** What to do **
Nothing but the lines below from the one containing "Task: Click the buscar button" through the one containing "Given: Select the Last 7 days filter" should appear in the answer, exact and without pictures.

** Given records **
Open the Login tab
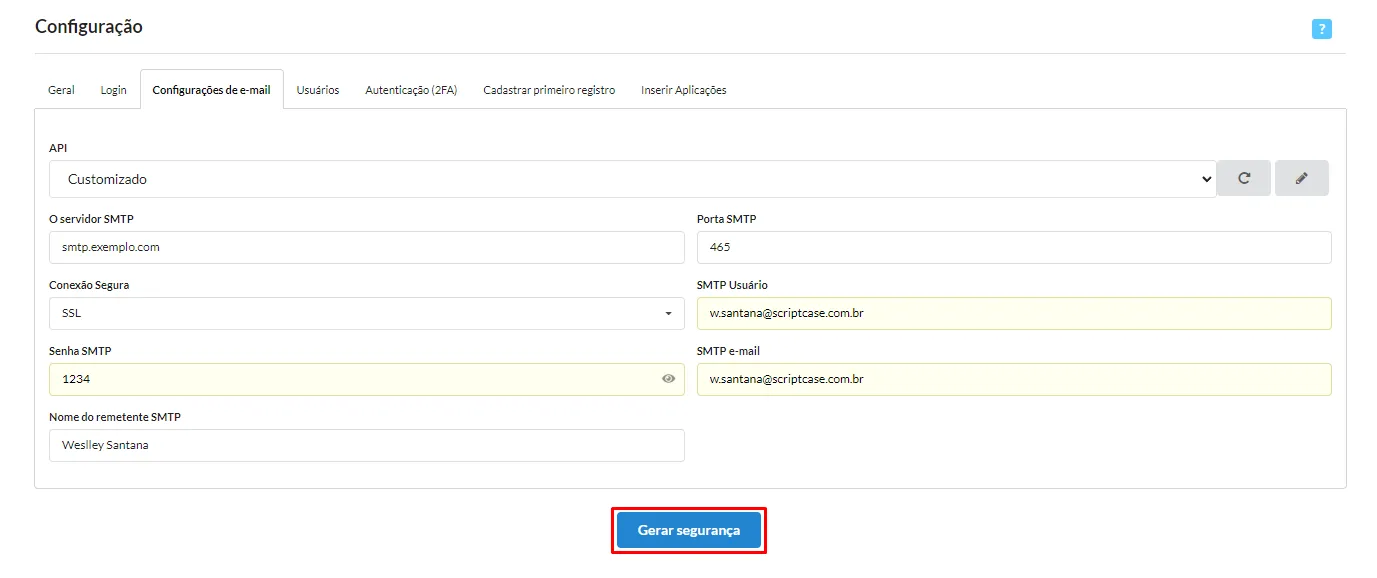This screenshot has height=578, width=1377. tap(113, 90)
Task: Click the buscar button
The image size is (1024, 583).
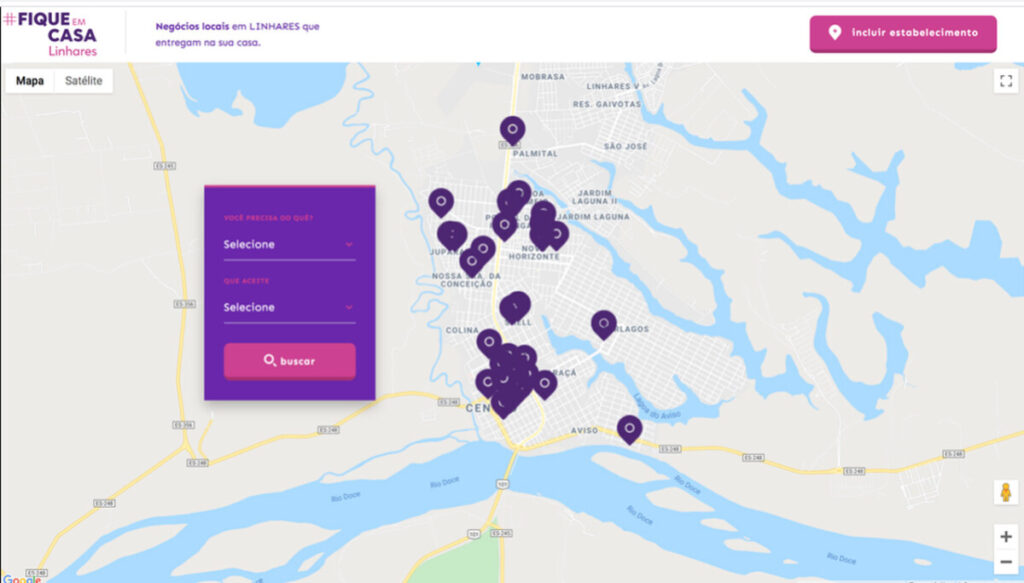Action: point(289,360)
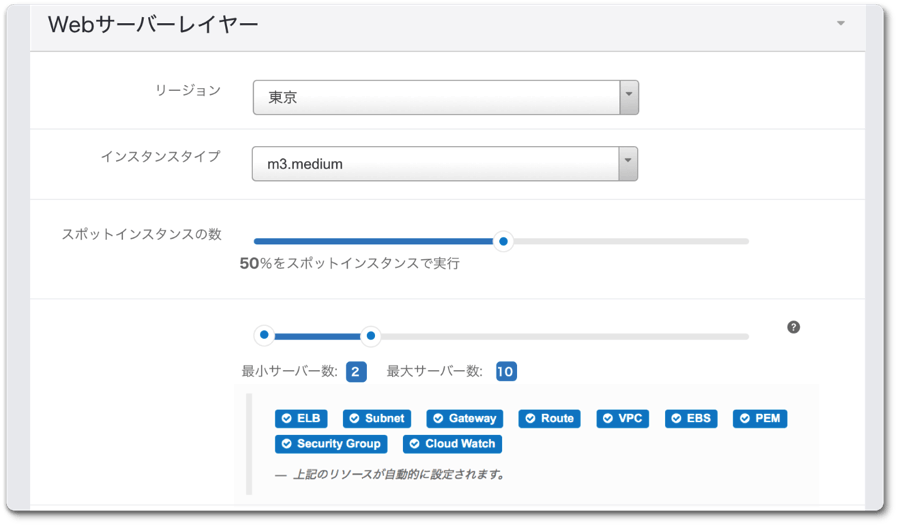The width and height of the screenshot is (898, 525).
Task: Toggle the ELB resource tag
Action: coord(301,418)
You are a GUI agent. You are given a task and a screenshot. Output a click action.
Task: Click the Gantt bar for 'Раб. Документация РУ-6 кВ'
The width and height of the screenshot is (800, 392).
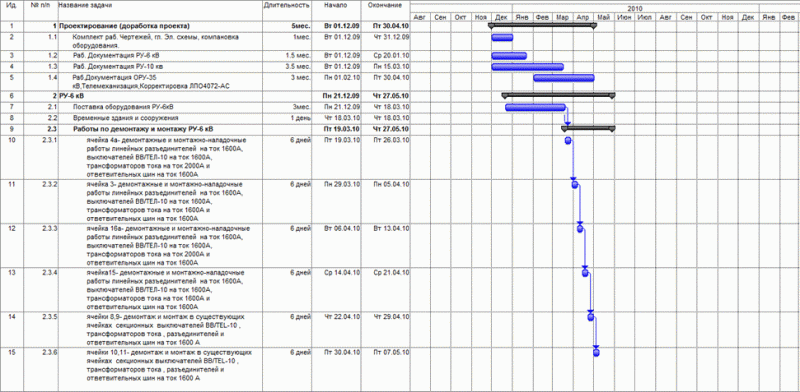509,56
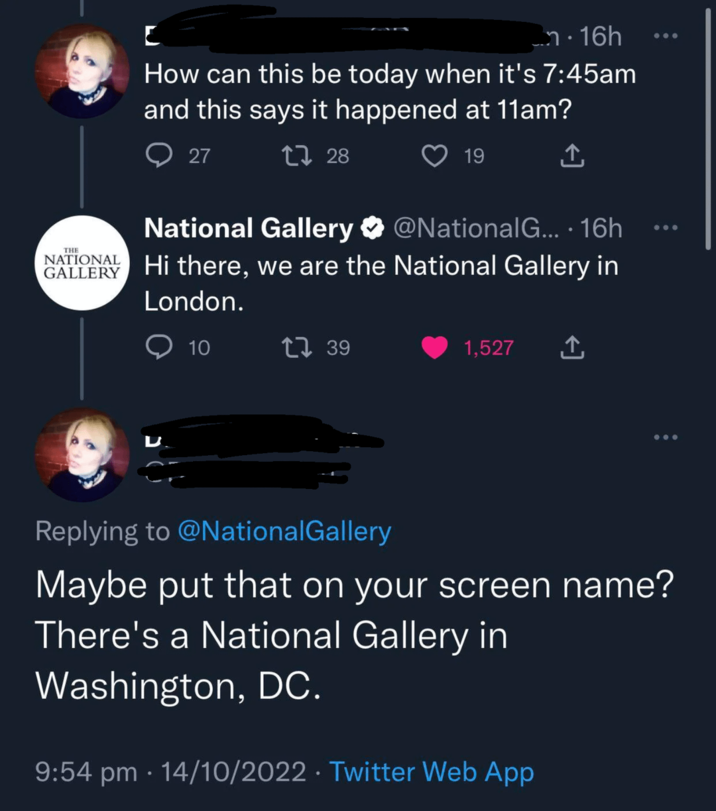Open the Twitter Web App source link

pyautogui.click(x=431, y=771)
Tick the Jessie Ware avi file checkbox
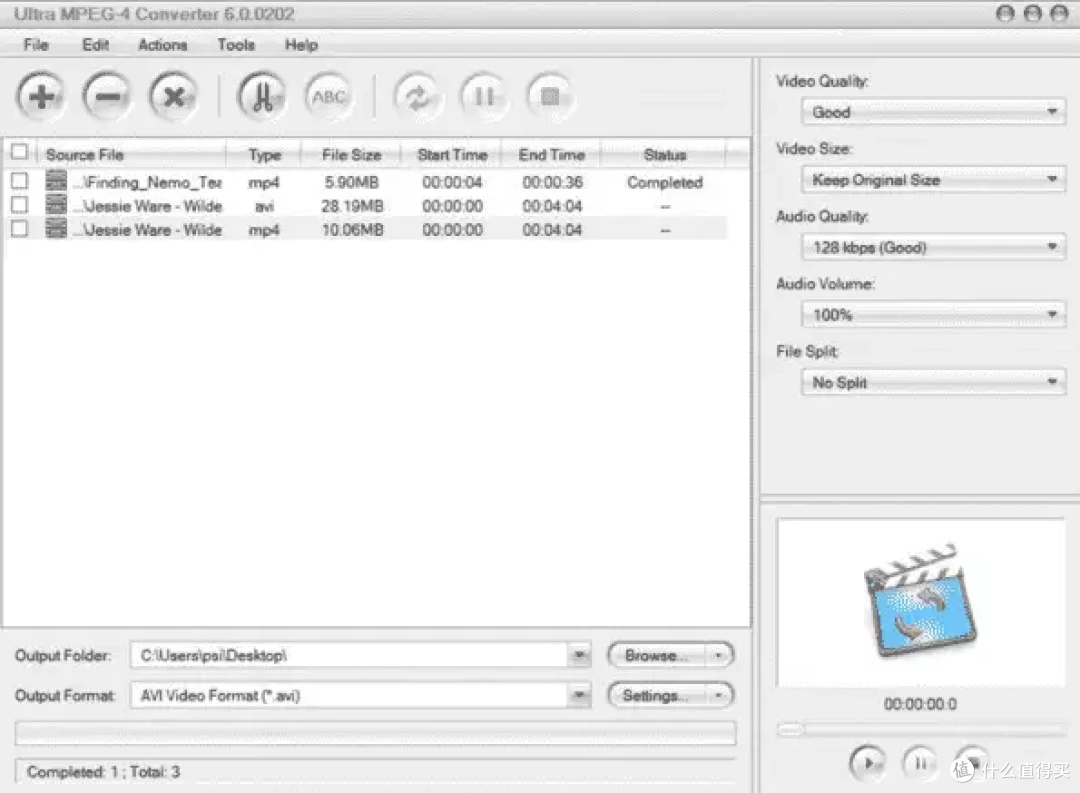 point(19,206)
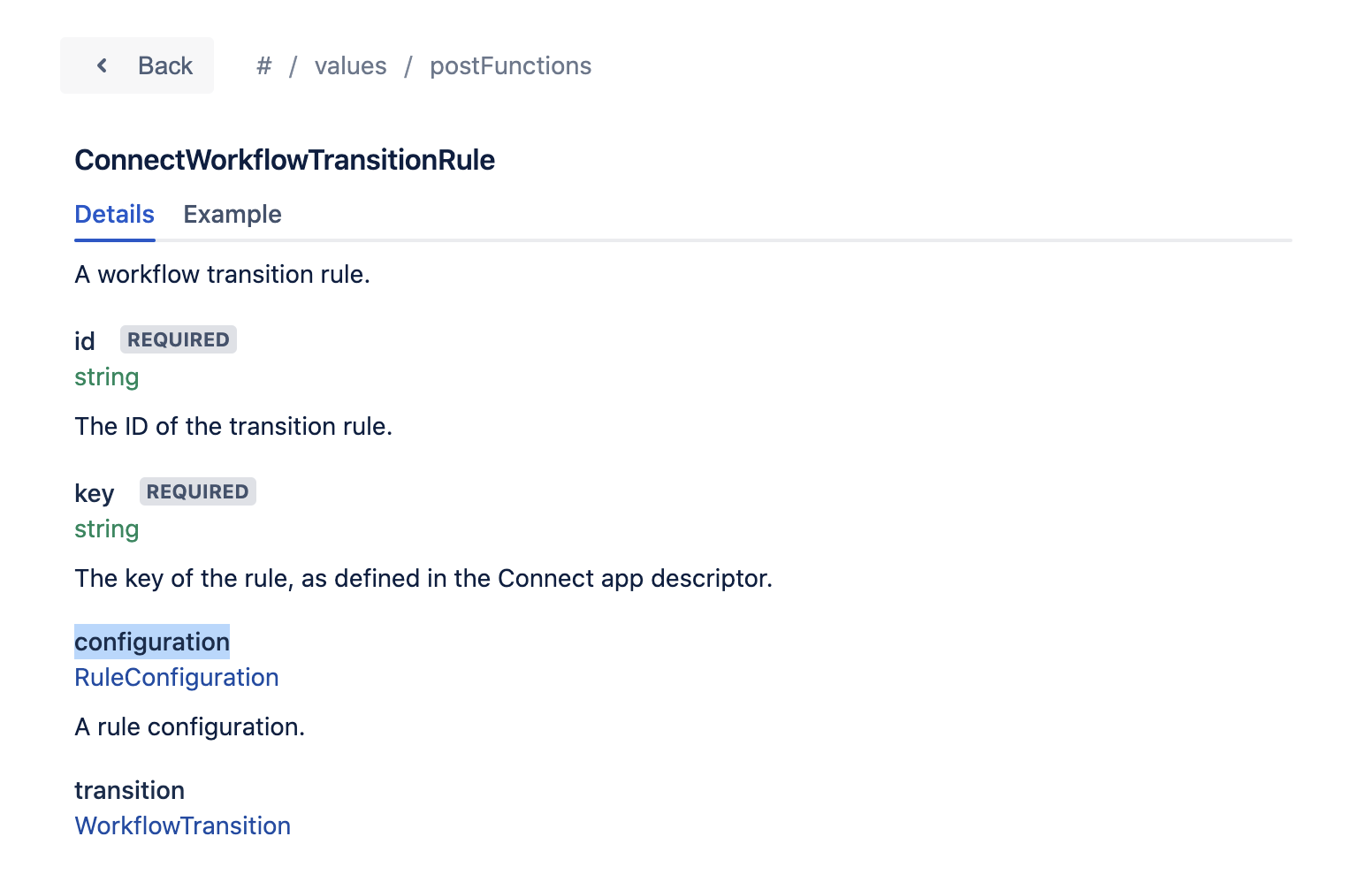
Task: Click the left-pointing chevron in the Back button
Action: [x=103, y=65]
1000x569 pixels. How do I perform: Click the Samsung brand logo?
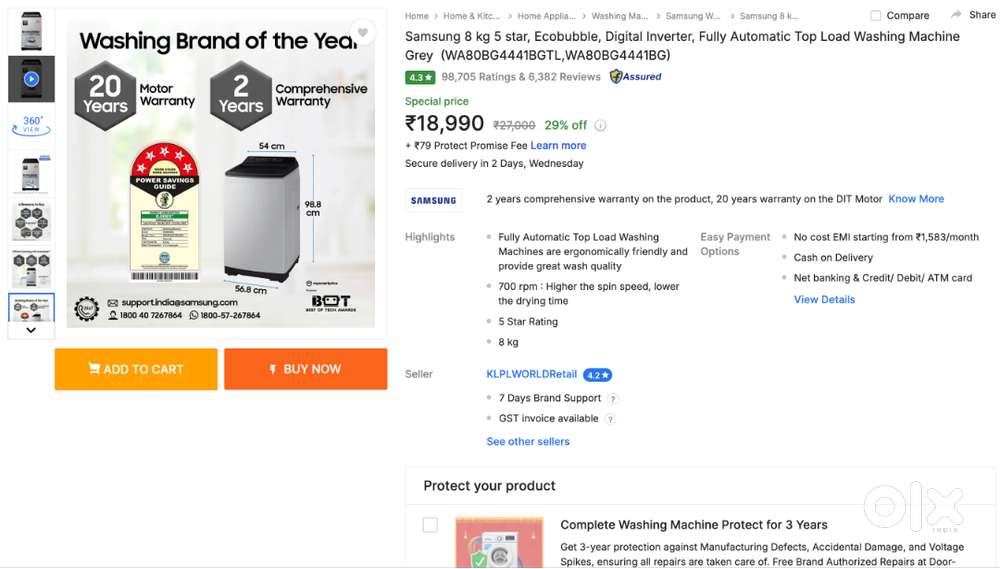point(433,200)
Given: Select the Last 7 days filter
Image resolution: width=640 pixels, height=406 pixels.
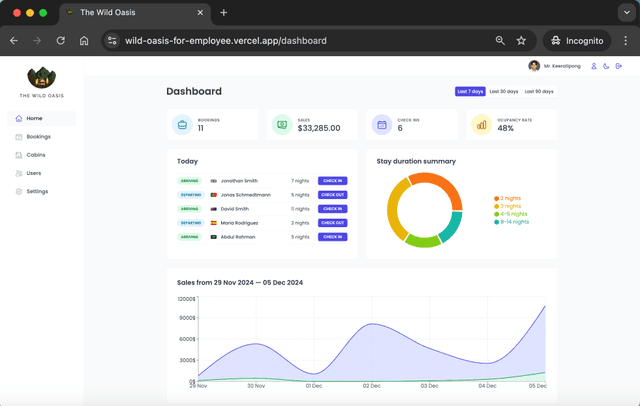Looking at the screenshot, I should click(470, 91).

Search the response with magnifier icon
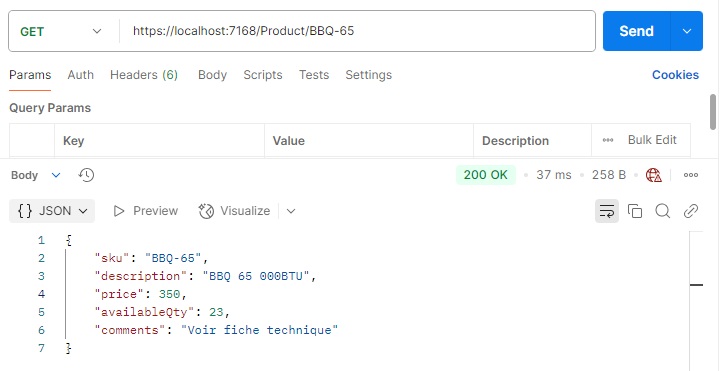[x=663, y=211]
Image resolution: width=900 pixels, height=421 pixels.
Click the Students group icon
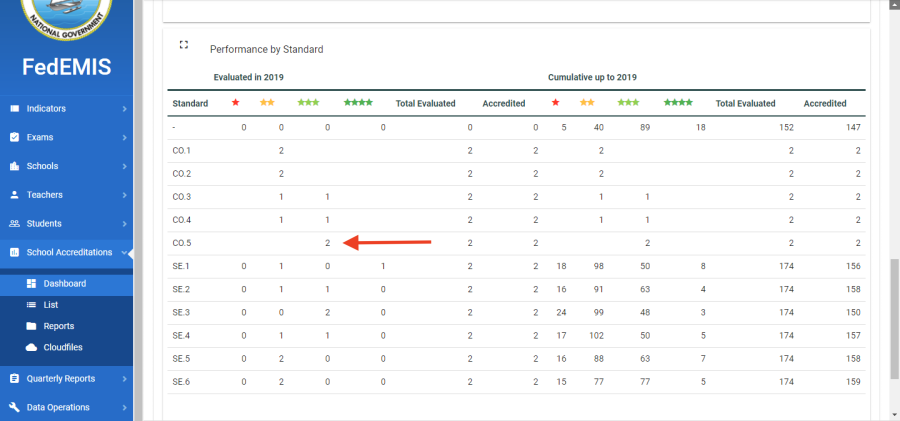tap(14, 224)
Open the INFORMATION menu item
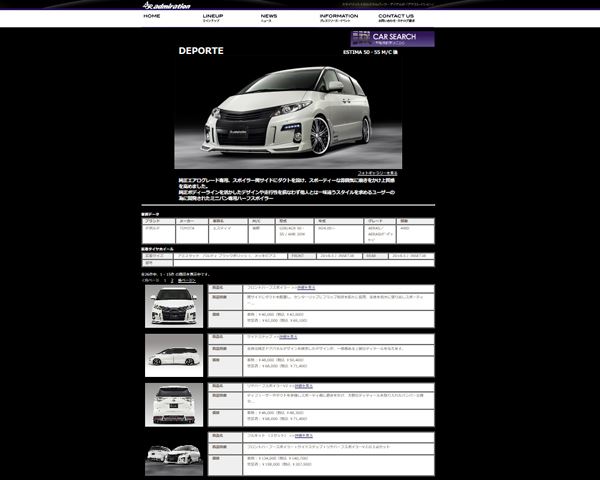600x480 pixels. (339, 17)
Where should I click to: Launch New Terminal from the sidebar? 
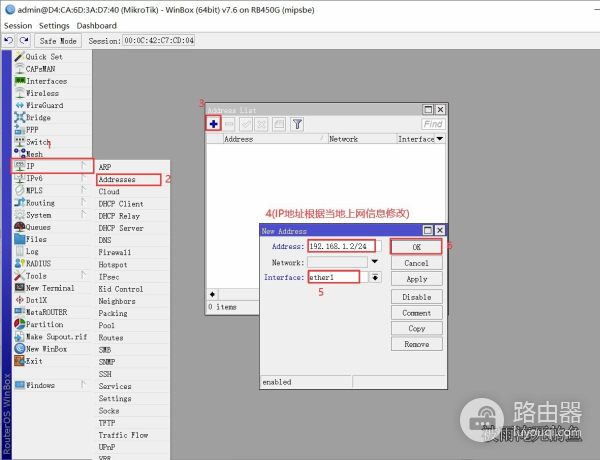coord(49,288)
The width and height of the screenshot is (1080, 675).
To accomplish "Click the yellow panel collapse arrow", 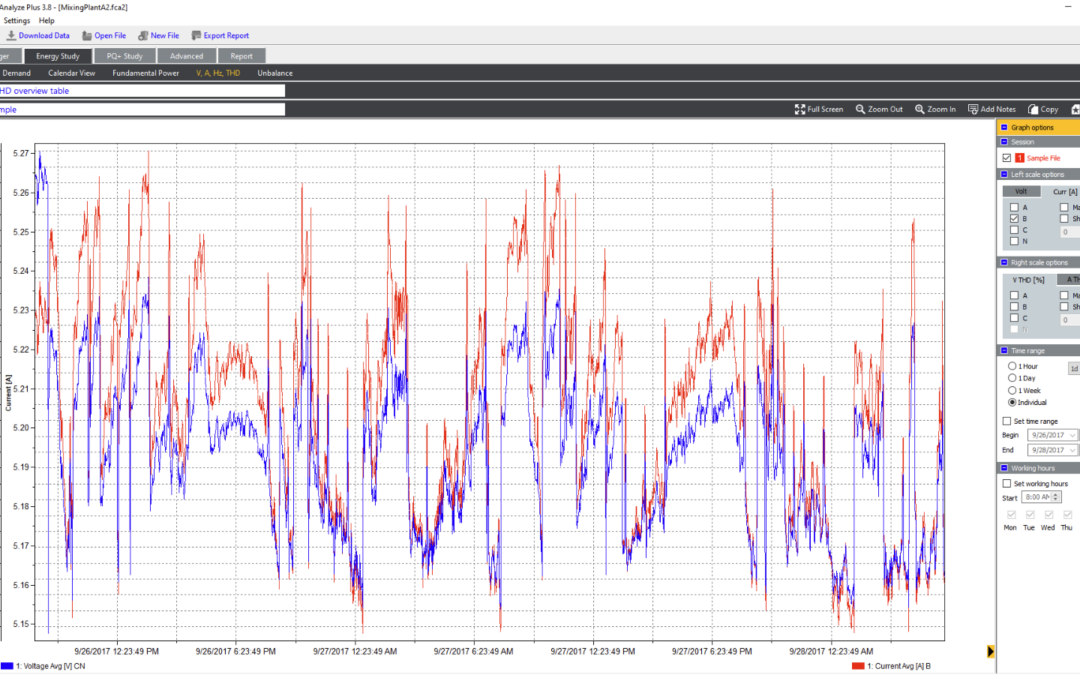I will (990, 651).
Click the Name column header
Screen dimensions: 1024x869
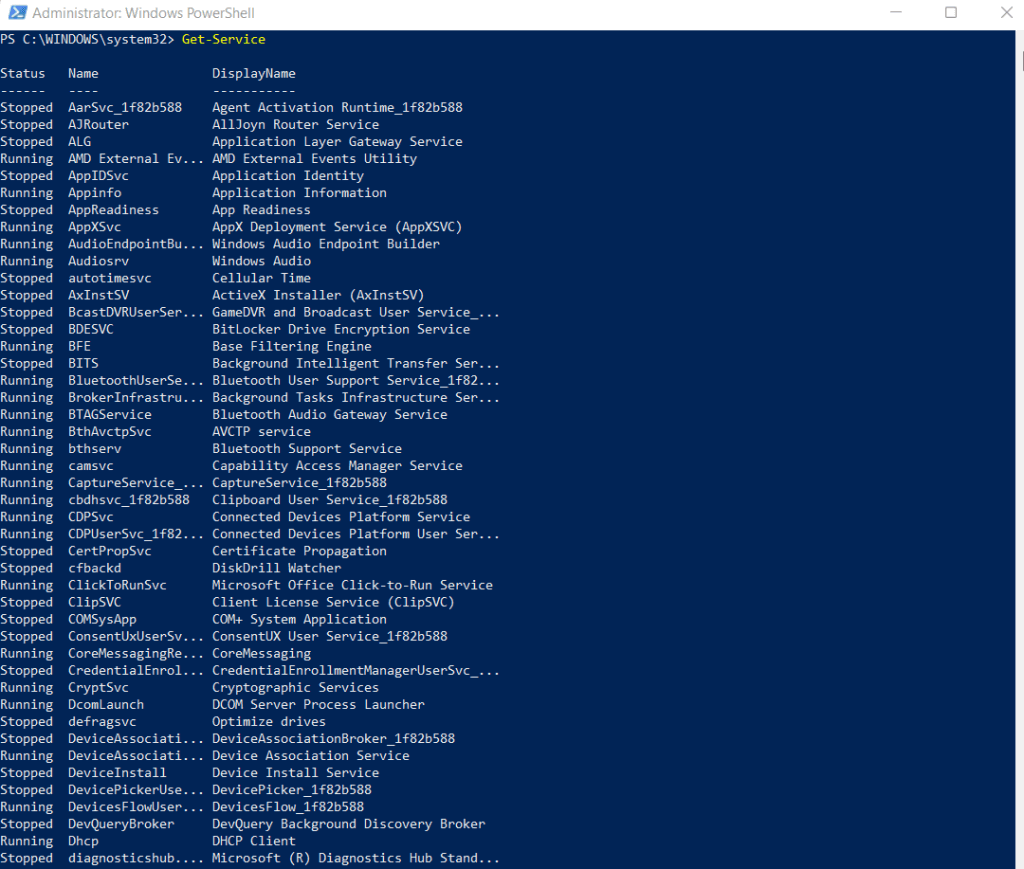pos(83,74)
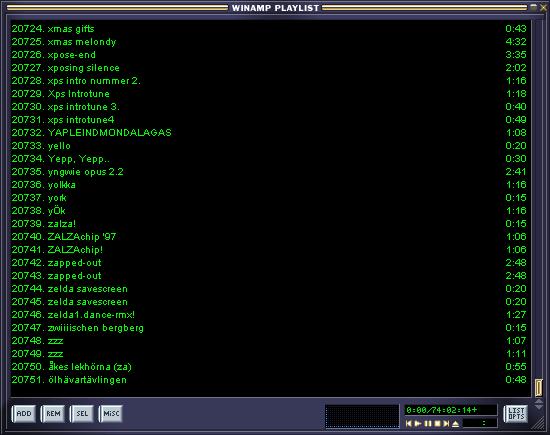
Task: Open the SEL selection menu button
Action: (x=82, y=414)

** Answer section **
Task: Click the buscar button
The image size is (1024, 583).
Action: point(289,360)
The width and height of the screenshot is (898, 525).
Task: Toggle the ELB resource tag
Action: coord(301,418)
You are a GUI agent. You are given a task and a screenshot. Output a click action.
Task: Click the Gantt bar for 'Раб. Документация РУ-6 кВ'
The width and height of the screenshot is (800, 392).
509,56
Open the Twitter Web App source link

pyautogui.click(x=431, y=771)
Tick the Jessie Ware avi file checkbox
 point(19,206)
Task: Click the left-pointing chevron in the Back button
Action: [x=103, y=65]
1000x569 pixels. How do I perform: Click the Samsung brand logo?
point(433,200)
Given: Select the Last 7 days filter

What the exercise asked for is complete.